Data to process START
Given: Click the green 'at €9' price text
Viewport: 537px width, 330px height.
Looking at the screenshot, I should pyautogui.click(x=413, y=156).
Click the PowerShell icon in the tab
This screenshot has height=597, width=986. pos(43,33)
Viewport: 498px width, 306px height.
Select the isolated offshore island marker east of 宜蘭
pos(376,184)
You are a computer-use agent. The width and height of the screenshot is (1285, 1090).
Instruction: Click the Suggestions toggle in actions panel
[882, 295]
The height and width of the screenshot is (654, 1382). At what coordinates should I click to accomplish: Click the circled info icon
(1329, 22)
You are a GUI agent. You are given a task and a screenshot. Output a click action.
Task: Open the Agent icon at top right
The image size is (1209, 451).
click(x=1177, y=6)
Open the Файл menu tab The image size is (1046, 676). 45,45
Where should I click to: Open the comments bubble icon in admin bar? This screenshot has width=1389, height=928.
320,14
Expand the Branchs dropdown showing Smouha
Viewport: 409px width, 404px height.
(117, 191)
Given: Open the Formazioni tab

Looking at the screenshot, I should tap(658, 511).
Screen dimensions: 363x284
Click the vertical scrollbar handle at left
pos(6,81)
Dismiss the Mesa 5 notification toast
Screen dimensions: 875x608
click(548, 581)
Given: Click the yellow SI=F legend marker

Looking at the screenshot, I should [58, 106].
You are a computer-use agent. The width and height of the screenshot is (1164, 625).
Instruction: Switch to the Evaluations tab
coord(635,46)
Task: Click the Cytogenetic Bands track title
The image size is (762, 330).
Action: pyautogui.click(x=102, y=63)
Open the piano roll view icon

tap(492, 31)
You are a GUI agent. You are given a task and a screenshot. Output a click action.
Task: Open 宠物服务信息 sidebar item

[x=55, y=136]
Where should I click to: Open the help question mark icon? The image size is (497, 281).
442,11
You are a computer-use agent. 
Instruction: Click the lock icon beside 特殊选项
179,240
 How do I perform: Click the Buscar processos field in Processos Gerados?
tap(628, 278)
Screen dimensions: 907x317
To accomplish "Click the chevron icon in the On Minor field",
Data to process END
Task statement: Lines holding "computer" are the ones to copy; find all of them in the listing.

Your response:
You are a computer-use agent. The width and height of the screenshot is (1285, 1090).
You are a computer-use agent. The width and height of the screenshot is (1164, 625).
You are a computer-use agent. 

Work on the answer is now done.